Interface element rows:
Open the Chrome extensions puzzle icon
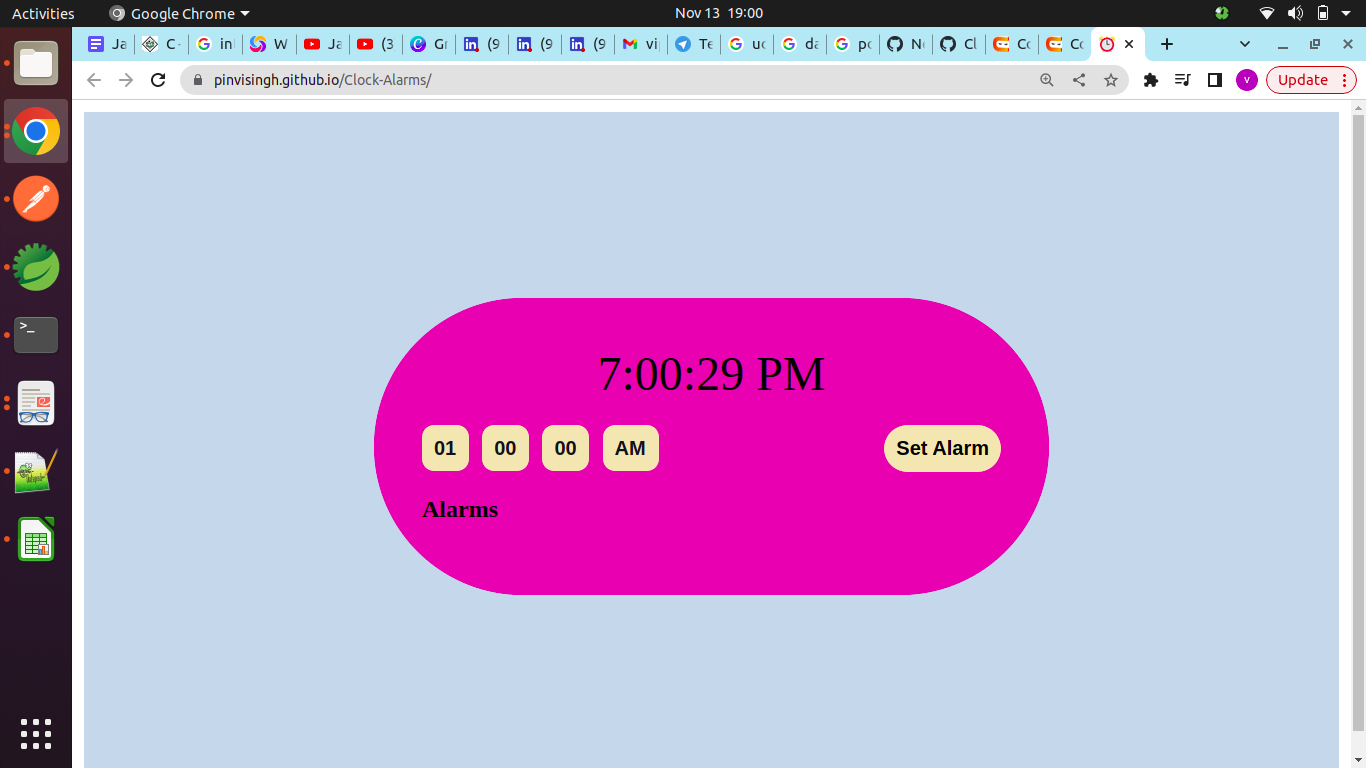coord(1150,80)
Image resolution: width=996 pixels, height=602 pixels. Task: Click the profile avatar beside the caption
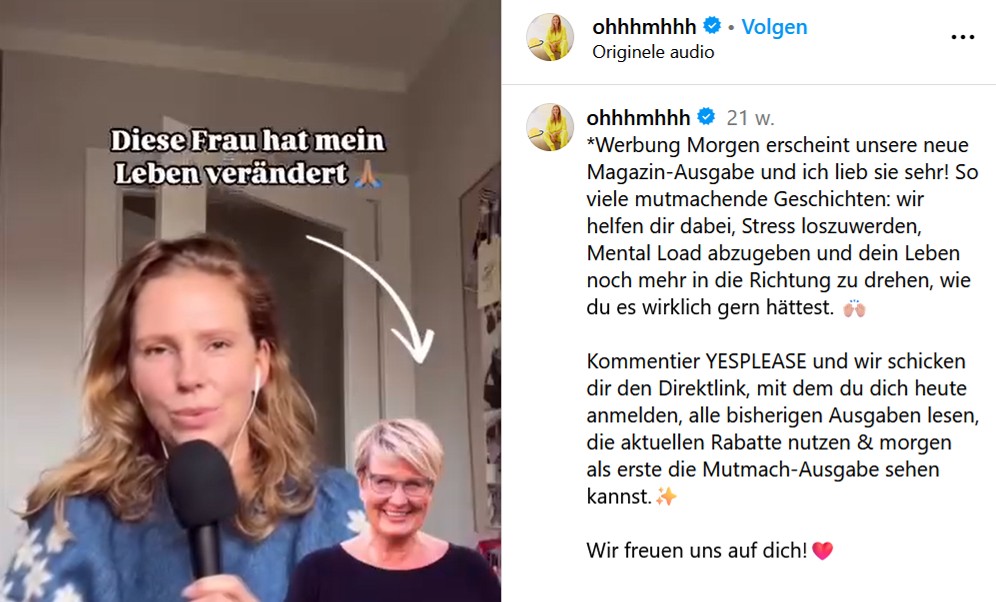point(550,127)
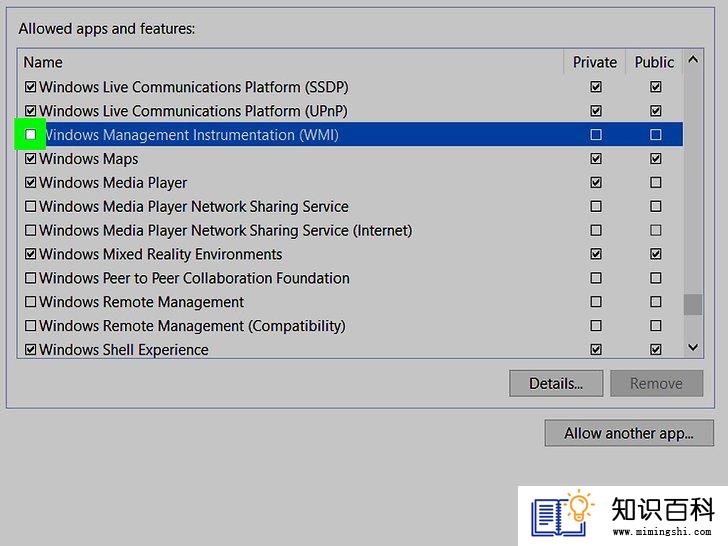Click the Public column header
Image resolution: width=728 pixels, height=546 pixels.
(654, 62)
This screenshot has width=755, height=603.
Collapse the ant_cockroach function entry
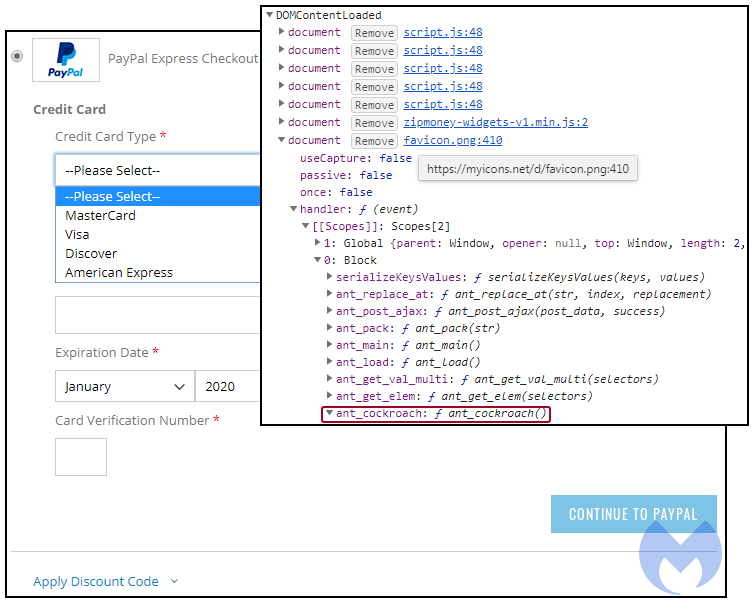[x=330, y=413]
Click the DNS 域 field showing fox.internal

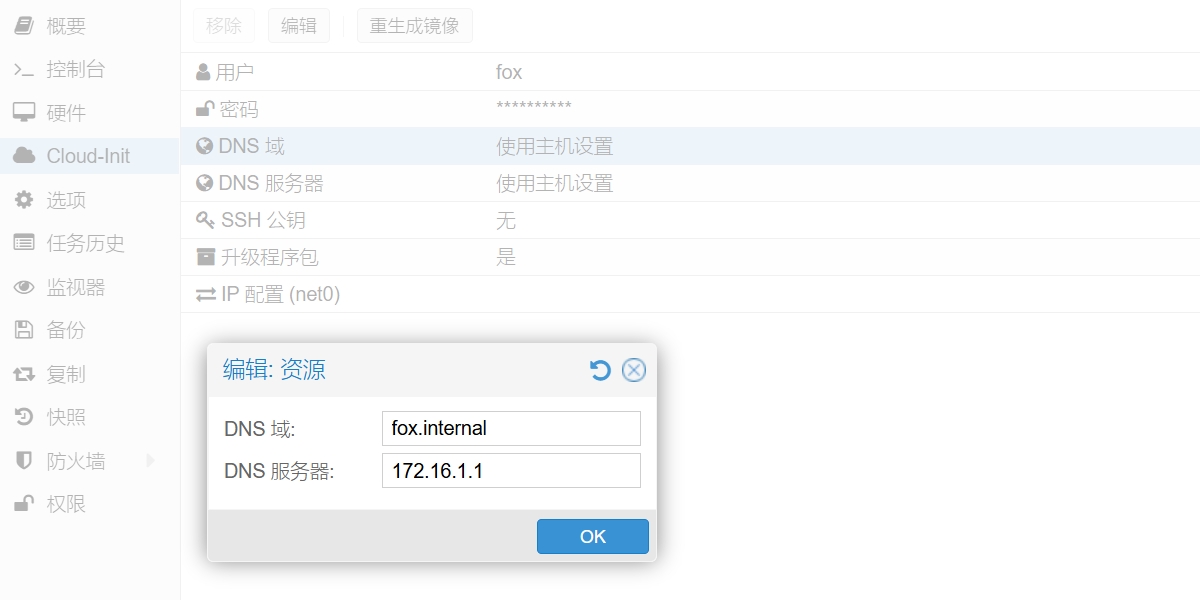(510, 428)
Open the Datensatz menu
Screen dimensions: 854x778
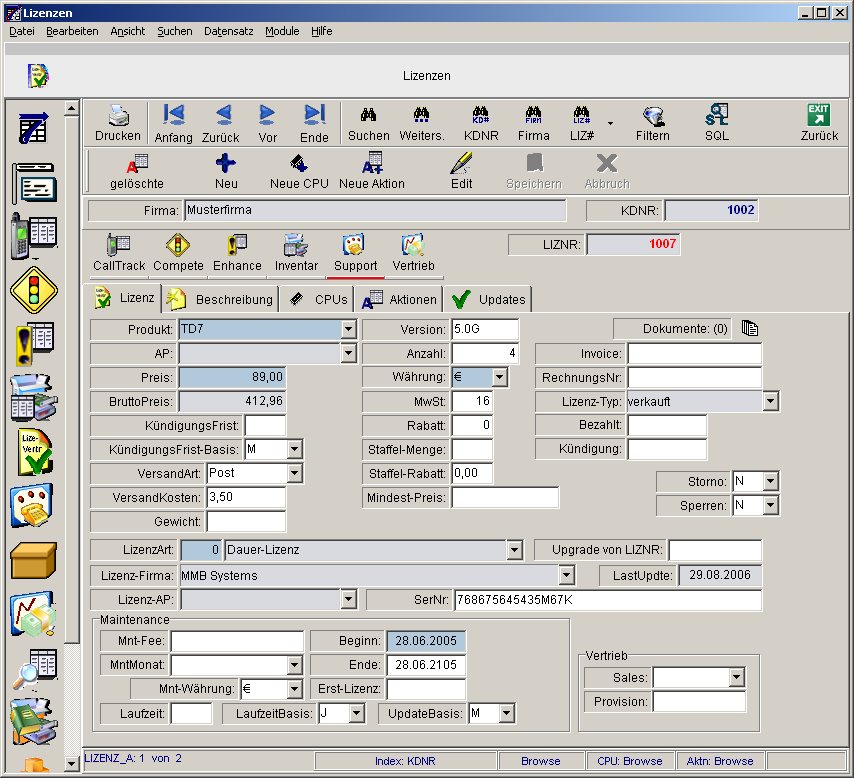pos(228,31)
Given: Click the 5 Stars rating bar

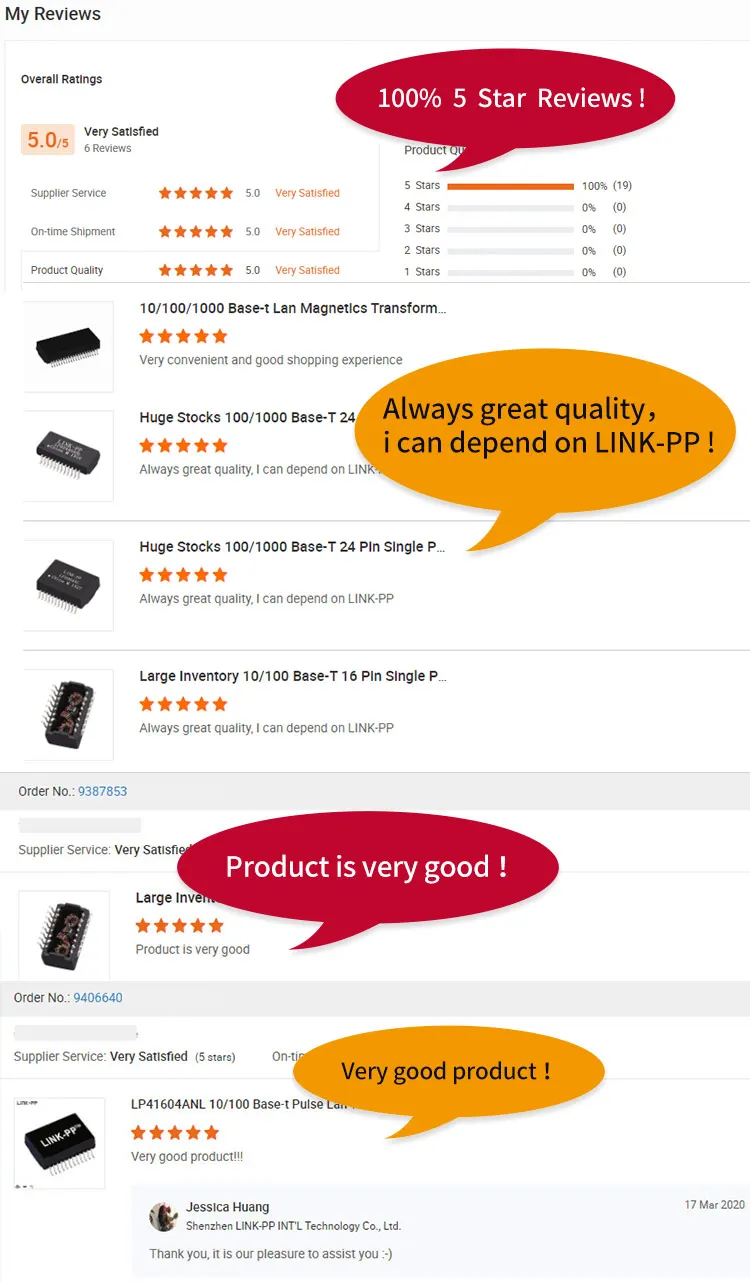Looking at the screenshot, I should [510, 186].
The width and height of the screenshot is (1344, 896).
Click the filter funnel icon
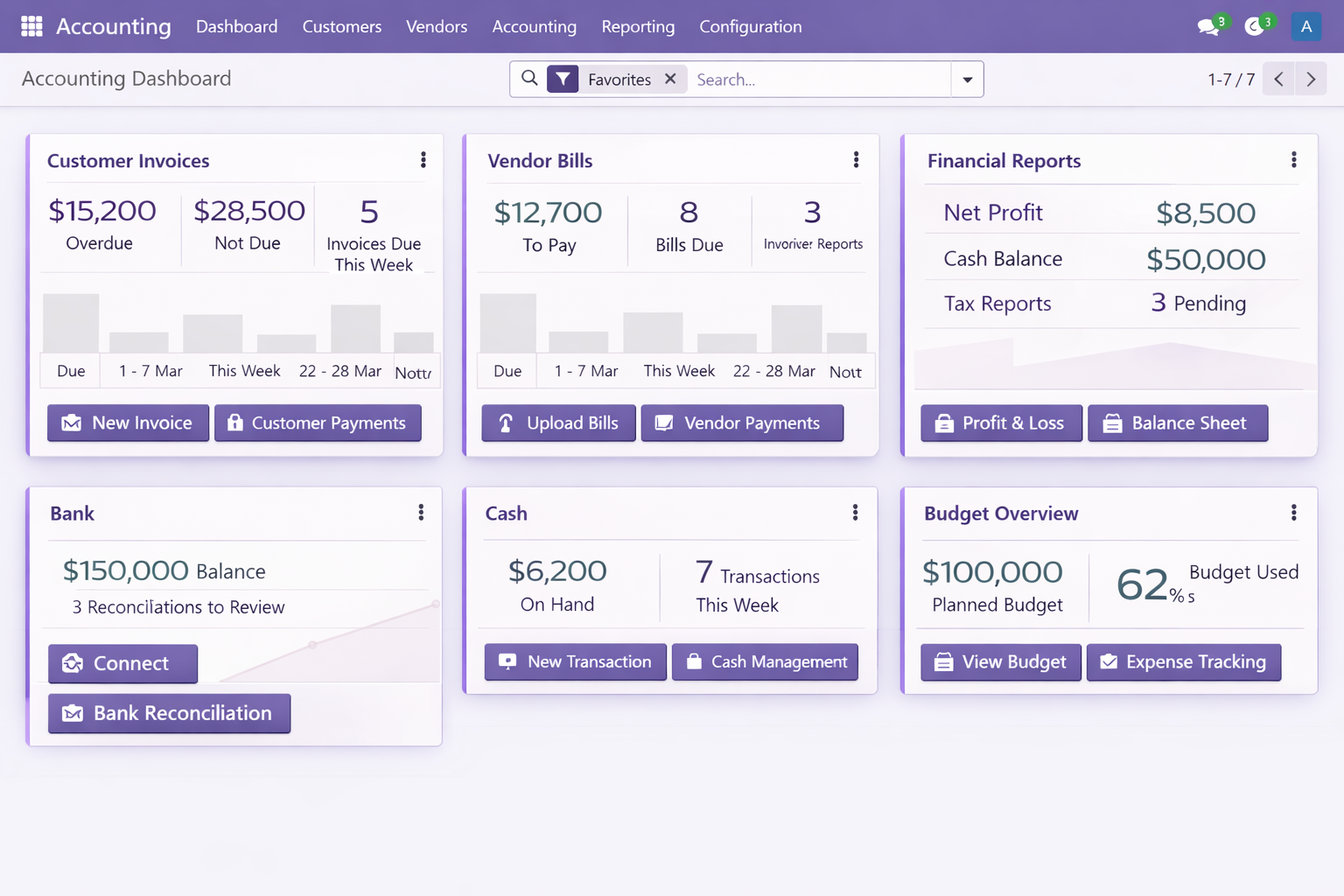click(563, 80)
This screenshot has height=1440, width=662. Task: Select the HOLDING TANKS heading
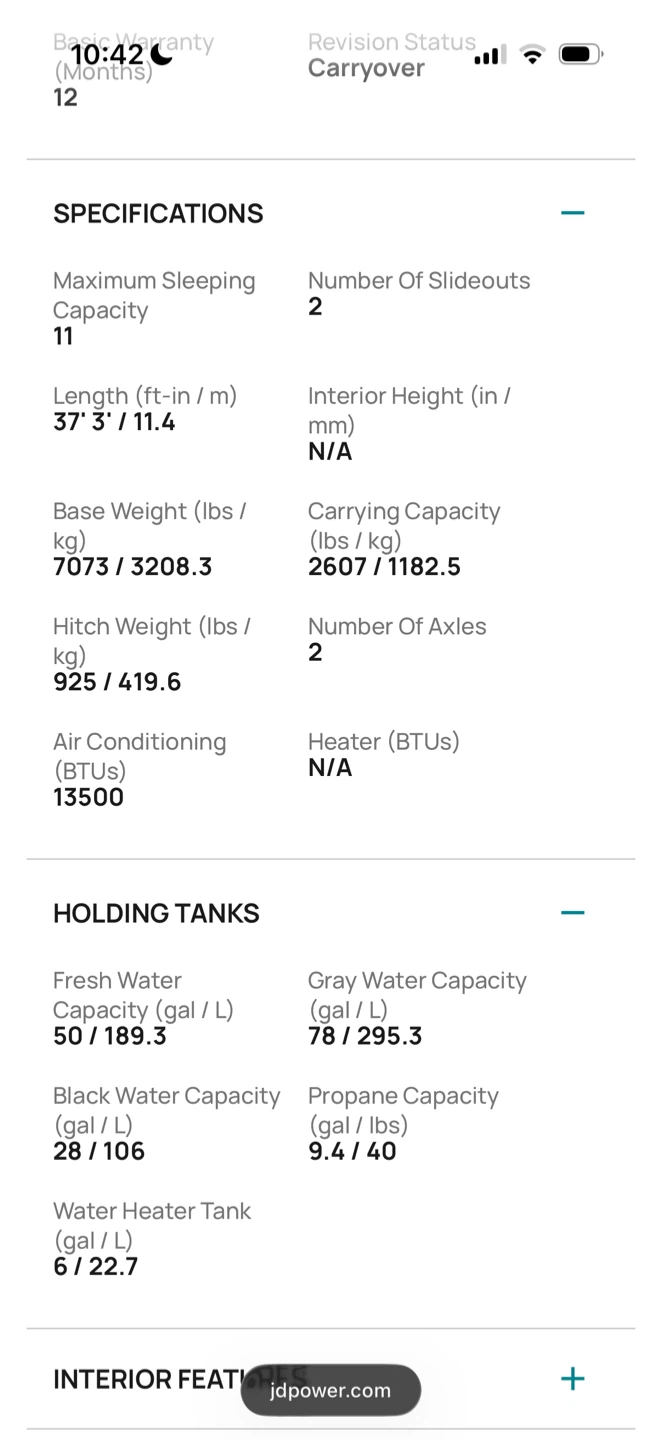click(x=156, y=913)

■ Work to be completed ■
Can you repeat all of the rows above, changing every "Open" to "Launch" and keeping the rest the same, but without the pictures?

■ Response ■
Launch the Chrome extensions puzzle icon
coord(1150,80)
Image resolution: width=996 pixels, height=602 pixels. Task: Click the profile avatar beside the caption
point(550,127)
Click the Public column header
Image resolution: width=728 pixels, height=546 pixels.
(654, 62)
This screenshot has width=755, height=603.
Collapse the ant_cockroach function entry
[x=330, y=413]
Click the DNS 域 field showing fox.internal

(510, 428)
Launch the Datensatz menu
Screen dimensions: 854x778
pos(228,31)
Given: Click the 5 Stars rating bar

Looking at the screenshot, I should [510, 186].
The width and height of the screenshot is (1344, 896).
Click the filter funnel icon
click(563, 80)
This screenshot has height=1440, width=662. Task: Select the HOLDING TANKS heading
click(x=156, y=913)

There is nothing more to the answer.